The two countries have been locked in a stalemate over the 20-month-old Syrian conflict.
The United States accuses Syrian President Bashar al-Assad of crimes against his own people and has insisted that he step down.
Moscow, meanwhile, has said the fate of Syria’s leadership must not be dictated from the outside and has warned that intervention in the violence could result in a government takeover by Islamist militants.
But reports of Syrian rebels closing in on Damascus and warnings by US officials this week that Assad’s forces may be preparing a chemical weapons attack on its own people appear to have injected urgency into US-Russian efforts to prevent the violence from spinning further out of control.
“We have been trying hard to work with Russia to try to stop the bloodshed in Syria and start a political transition for a post-Assad Syrian future,” US Secretary of State Hillary Clinton told reporters Thursday in Dublin, where she met with her Russian counterpart, Foreign Minister Sergei Lavrov.

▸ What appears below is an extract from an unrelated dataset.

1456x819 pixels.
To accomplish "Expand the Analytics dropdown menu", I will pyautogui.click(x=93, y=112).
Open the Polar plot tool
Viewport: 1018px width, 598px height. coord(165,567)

The two top diplomats held a surprise bilateral consultation Thursday on the sidelines of a meeting by the Organization for Security and Cooperation in Europe (OSCE).
Clinton and Lavrov met later in the day with Lakhdar Brahimi, the UN and Arab League peace envoy to Syria.

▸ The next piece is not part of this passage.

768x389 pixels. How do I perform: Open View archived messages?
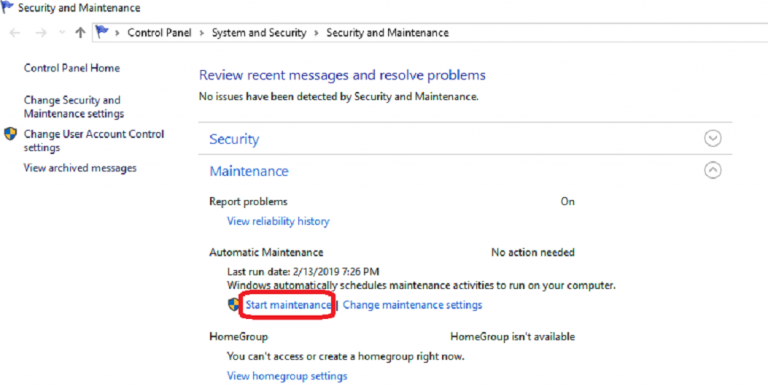coord(80,168)
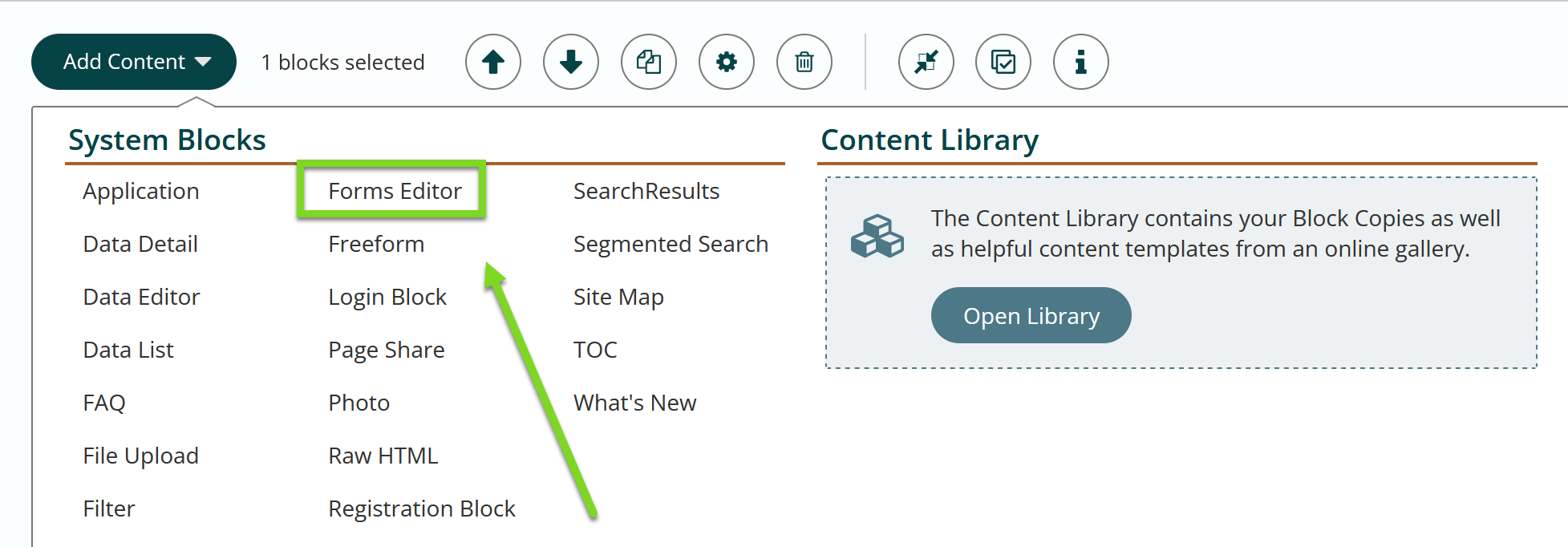This screenshot has width=1568, height=547.
Task: Select Segmented Search block
Action: [x=671, y=244]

“Events on the ground in Syria are accelerating, and we see that in many different ways,” Clinton told reporters Thursday. “The pressure against the regime in and around Damascus seems to be increasing. We’ve made it very clear what our position is with respect to chemical weapons, and I think we will discuss that and many other aspects of what is needed to end the violence.”
US President Barack Obama has warned Syria that using chemical weapons would cross a “red line” and have immediate unspecified consequences.
At a Washington news conference on Thursday, US Defense Secretary Leon Panetta was asked whether the chemical weapons threat appears imminent.
“We remain very concerned that as the opposition advances, in particular on Damascus, that the regime might very well consider the use of chemical weapons," Panetta said. “The intelligence that we have causes serious concerns that this is being considered.”
US media reported this week that Washington may be close to designating the Al-Nusra Front—a militant Islamist faction of the Syrian opposition—a terrorist group. This, together with reports that Assad’s government may collapse, may give both the United States and Russia an opportunity to say their positions on the conflict were correct from the beginning, Rojansky said.
Russia has repeatedly warned of the possibility that extremists could come to power in Syria, while Washington has criticized Moscow for steadfastly backing a leader fated to fall, he noted.
“Both sides are going to say, ‘I told you so,’” Rojansky said.
Despite the philosophical differences between the United States and Russia over a resolution to the conflict, the two countries have significant mutual interests in stemming the violence, said Angela Stent, director of the Center for Eurasian, Russian and East European Studies at Georgetown University.
“Obviously we don’t want chemical weapons to be used against the Syrian population, and we want the violence to subside,” Stent told RIA Novosti. “And neither side wants a radical Islamist government to come to power.”
If the two countries can successfully work together to help halt the bloodshed and create a path for a peaceful transition of power, it could bode well for bilateral cooperation in a second Obama term, Stent said.
“This would be a harbinger of something more positive to come in US-Russian relations.”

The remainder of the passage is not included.